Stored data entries
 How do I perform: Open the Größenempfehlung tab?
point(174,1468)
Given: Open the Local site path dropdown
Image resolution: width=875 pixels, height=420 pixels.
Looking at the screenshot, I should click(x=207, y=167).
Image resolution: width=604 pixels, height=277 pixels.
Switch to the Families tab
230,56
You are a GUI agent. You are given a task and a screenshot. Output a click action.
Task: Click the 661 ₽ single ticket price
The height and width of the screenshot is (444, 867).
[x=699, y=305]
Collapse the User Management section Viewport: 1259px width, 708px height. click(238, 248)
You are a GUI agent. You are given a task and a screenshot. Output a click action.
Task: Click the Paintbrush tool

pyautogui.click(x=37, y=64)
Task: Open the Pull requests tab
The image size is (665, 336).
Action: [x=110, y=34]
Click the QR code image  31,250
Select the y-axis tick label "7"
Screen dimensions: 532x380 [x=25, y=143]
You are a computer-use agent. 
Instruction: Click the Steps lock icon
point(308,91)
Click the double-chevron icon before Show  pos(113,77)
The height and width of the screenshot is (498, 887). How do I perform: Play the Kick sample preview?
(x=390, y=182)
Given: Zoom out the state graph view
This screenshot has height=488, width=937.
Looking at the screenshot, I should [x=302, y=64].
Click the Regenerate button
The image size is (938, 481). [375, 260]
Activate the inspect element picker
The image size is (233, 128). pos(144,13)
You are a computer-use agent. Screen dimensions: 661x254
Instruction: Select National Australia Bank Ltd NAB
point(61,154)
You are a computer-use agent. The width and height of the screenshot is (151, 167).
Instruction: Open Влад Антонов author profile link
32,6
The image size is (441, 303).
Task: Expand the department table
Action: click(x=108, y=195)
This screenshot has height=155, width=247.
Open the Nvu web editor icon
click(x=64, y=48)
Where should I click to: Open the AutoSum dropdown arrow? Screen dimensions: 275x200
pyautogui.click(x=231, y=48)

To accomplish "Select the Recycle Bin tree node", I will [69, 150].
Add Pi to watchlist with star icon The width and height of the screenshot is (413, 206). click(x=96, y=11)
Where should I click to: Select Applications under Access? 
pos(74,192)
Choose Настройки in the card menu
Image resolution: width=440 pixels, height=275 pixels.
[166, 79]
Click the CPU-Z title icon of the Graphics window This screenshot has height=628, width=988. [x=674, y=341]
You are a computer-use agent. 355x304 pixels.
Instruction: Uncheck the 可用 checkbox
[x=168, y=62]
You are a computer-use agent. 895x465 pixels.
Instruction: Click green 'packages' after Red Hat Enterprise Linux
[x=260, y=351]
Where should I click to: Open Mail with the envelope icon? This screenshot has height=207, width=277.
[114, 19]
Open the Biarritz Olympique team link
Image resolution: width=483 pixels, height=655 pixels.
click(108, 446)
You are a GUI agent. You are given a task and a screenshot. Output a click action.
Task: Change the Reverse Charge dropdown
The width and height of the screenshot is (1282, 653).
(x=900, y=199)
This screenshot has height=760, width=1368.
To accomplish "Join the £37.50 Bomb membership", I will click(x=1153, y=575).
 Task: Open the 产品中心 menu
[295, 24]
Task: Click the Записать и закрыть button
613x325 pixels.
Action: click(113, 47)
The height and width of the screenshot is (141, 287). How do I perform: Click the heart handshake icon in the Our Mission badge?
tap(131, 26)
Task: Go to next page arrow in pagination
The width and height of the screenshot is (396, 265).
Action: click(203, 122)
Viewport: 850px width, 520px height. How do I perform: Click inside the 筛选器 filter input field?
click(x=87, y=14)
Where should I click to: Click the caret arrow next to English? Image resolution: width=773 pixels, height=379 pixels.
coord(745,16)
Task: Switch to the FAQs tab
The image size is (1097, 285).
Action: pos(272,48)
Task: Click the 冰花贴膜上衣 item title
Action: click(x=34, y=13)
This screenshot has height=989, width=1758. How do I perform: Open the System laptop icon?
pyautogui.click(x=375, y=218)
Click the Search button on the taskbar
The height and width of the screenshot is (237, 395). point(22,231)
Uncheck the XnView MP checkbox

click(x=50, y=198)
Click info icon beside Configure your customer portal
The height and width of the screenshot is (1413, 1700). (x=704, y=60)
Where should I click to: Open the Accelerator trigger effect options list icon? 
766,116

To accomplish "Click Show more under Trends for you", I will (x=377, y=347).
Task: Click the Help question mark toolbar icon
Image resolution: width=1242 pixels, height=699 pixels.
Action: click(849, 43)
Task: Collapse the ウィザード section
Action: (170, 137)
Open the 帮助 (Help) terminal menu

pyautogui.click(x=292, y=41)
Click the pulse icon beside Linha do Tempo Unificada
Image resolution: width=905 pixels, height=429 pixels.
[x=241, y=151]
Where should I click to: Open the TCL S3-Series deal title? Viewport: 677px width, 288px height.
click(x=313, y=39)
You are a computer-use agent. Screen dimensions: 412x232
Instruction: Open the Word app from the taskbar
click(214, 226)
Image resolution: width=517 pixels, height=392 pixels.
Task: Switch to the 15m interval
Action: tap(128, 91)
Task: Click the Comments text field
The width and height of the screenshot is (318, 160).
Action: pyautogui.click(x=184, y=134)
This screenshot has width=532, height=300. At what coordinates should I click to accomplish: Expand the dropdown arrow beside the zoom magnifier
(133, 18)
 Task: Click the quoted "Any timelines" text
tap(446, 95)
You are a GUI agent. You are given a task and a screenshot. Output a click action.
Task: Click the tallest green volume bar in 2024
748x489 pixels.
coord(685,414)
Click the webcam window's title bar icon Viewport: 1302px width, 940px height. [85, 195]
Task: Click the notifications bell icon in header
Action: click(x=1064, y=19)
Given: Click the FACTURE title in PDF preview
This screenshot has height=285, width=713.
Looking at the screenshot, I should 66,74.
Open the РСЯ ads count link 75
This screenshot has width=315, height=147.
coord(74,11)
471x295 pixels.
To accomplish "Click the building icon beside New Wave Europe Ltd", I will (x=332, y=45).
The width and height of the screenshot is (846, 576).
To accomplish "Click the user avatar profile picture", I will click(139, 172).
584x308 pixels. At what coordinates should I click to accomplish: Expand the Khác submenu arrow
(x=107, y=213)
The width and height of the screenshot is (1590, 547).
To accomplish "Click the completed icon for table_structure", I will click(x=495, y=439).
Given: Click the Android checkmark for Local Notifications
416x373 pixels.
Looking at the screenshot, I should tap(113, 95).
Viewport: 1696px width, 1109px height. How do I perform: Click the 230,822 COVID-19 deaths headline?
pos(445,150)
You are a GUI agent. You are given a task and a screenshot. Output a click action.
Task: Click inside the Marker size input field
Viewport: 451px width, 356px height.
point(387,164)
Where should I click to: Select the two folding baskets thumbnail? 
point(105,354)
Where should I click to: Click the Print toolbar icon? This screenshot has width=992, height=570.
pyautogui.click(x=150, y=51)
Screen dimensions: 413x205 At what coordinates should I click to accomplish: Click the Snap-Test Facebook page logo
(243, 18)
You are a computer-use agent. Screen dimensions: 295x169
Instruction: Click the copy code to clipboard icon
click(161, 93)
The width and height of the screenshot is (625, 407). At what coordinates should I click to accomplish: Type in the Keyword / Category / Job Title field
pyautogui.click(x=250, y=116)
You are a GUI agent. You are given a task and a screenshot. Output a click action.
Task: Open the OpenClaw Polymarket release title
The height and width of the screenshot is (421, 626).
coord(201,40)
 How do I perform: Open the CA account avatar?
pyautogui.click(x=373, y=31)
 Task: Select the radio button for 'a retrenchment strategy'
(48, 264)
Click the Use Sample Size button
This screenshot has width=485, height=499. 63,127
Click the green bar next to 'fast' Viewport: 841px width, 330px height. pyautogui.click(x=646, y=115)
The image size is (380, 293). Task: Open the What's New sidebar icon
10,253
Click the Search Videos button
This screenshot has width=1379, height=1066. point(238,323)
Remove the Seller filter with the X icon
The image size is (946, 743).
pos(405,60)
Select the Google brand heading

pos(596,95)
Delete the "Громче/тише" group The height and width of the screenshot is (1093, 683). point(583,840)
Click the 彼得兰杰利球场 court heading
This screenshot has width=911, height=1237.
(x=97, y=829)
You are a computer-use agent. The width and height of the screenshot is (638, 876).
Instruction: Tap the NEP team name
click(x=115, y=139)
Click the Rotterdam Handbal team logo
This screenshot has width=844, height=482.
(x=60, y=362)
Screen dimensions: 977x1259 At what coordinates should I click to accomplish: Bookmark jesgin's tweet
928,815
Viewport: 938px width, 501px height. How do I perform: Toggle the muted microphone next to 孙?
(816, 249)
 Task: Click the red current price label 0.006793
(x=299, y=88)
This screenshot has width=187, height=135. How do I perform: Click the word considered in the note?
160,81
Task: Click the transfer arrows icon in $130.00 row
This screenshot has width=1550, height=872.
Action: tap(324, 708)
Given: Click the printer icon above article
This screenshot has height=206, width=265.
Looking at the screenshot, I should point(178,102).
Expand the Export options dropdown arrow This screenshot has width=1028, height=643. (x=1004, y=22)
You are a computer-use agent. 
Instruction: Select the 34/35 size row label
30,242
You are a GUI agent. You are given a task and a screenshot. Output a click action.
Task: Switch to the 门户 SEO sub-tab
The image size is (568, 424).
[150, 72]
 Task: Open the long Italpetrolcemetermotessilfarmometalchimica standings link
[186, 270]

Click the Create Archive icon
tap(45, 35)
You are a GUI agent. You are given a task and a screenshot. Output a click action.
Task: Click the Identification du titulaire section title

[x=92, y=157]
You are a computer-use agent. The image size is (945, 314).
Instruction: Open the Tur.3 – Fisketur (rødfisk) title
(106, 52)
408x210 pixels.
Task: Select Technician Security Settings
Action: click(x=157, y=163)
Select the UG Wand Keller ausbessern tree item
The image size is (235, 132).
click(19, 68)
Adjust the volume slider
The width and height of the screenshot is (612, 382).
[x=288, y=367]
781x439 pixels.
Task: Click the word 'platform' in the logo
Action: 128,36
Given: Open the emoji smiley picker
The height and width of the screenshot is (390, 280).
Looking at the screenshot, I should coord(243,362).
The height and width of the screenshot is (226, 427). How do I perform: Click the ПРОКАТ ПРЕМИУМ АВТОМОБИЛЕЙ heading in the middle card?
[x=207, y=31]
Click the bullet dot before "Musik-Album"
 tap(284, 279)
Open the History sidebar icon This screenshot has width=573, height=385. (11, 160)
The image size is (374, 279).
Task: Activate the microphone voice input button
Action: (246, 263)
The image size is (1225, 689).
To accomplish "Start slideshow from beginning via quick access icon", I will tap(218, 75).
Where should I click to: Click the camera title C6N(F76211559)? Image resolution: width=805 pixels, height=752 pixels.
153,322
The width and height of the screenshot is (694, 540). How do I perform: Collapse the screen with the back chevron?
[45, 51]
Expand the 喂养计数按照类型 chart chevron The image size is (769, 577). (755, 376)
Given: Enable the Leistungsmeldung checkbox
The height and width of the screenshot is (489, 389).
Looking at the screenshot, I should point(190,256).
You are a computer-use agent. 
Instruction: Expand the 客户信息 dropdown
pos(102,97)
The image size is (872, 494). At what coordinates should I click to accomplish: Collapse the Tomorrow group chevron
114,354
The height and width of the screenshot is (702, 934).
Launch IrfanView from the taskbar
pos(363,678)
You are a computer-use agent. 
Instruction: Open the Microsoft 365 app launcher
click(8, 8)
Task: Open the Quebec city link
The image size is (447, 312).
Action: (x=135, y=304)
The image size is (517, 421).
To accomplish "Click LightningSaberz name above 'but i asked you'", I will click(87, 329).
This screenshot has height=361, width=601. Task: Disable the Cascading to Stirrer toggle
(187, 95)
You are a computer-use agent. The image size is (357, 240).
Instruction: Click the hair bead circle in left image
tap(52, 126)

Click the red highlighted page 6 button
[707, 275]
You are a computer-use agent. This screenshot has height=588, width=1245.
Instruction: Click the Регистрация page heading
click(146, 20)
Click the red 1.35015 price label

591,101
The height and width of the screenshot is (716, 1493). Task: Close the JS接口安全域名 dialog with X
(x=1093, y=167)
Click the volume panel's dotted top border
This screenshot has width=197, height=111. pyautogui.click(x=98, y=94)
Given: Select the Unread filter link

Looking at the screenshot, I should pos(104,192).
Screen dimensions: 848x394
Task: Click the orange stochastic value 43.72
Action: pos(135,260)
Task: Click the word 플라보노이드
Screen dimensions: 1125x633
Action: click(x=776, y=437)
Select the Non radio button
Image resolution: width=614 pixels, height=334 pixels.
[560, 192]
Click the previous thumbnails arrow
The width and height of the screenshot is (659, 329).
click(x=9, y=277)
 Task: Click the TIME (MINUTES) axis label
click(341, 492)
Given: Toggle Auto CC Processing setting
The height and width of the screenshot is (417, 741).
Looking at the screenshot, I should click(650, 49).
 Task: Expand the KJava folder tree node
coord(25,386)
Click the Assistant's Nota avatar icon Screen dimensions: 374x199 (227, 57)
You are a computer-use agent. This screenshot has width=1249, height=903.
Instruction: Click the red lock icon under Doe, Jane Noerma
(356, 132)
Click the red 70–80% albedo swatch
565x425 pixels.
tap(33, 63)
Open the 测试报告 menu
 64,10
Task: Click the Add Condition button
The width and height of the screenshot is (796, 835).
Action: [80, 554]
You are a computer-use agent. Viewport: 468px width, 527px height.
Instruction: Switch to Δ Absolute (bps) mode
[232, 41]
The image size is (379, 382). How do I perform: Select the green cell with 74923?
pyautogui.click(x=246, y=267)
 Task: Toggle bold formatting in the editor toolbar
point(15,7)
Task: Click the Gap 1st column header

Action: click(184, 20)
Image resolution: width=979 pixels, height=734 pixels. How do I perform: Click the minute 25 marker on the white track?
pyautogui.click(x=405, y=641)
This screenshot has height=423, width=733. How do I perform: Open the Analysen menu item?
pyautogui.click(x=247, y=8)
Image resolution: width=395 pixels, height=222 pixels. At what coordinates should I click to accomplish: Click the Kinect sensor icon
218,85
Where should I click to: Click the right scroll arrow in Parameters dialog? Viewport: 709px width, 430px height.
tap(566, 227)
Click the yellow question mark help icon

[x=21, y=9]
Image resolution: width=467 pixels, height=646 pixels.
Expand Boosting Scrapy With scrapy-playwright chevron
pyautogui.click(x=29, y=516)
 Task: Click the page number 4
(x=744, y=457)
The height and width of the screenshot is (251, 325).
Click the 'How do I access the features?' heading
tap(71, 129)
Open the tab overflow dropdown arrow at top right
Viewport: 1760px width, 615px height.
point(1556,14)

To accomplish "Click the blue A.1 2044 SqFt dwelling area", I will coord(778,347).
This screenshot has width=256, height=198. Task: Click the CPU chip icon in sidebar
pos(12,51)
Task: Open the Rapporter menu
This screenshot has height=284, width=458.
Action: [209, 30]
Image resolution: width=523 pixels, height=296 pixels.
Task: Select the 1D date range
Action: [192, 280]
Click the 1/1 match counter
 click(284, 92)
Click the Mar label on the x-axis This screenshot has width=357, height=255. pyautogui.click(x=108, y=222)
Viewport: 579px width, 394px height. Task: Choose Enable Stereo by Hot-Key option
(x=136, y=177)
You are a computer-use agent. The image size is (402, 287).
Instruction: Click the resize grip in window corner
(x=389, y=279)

*DIRECTIONS FOR THIS TASK*: Look above for the line with "Where should I click to: Click the right" and the line with "Task: Open the Rapporter menu", and reproduce exactly those two lines plus every line between, nothing more.

*THE ANSWER*:
Where should I click to: Click the right scroll arrow in Parameters dialog? Viewport: 709px width, 430px height.
tap(566, 227)
Click the yellow question mark help icon

[x=21, y=9]
Image resolution: width=467 pixels, height=646 pixels.
Expand Boosting Scrapy With scrapy-playwright chevron
pyautogui.click(x=29, y=516)
 Task: Click the page number 4
(x=744, y=457)
The height and width of the screenshot is (251, 325).
Click the 'How do I access the features?' heading
tap(71, 129)
Open the tab overflow dropdown arrow at top right
Viewport: 1760px width, 615px height.
point(1556,14)

To accomplish "Click the blue A.1 2044 SqFt dwelling area", I will coord(778,347).
This screenshot has width=256, height=198. Task: Click the CPU chip icon in sidebar
pos(12,51)
Task: Open the Rapporter menu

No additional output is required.